§ What the task requires: Return every line below that contains the string "Instruction", matching case exactly.

══════════════════════════════

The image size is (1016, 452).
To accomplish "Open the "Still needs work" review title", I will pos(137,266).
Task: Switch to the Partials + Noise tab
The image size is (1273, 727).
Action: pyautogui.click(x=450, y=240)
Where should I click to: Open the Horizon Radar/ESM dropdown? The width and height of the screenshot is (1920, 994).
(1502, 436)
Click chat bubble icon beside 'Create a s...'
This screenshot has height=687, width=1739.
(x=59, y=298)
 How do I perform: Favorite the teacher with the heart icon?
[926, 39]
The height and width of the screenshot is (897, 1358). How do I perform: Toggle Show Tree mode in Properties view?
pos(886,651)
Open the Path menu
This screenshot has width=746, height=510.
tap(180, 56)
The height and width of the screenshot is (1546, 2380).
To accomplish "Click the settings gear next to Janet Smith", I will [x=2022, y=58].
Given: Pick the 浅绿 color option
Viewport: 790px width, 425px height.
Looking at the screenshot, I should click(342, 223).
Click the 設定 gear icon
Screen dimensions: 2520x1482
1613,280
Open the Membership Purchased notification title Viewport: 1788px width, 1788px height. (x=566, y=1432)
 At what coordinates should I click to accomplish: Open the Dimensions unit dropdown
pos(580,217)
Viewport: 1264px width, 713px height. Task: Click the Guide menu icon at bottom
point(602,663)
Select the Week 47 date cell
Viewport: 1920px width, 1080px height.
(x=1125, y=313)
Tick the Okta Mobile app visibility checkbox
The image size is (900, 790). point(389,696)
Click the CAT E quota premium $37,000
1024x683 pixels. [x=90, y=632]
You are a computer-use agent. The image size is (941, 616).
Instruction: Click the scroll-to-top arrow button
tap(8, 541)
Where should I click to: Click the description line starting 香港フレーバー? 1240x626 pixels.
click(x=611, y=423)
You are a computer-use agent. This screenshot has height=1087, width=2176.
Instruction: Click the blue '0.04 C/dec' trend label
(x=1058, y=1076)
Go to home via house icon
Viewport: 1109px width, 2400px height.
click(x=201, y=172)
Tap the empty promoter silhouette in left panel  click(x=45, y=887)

══════════════════════════════

§ Exercise response:
Instruction: Click the scroll-to-top arrow button
Instruction: Click the blue '0.04 C/dec' trend label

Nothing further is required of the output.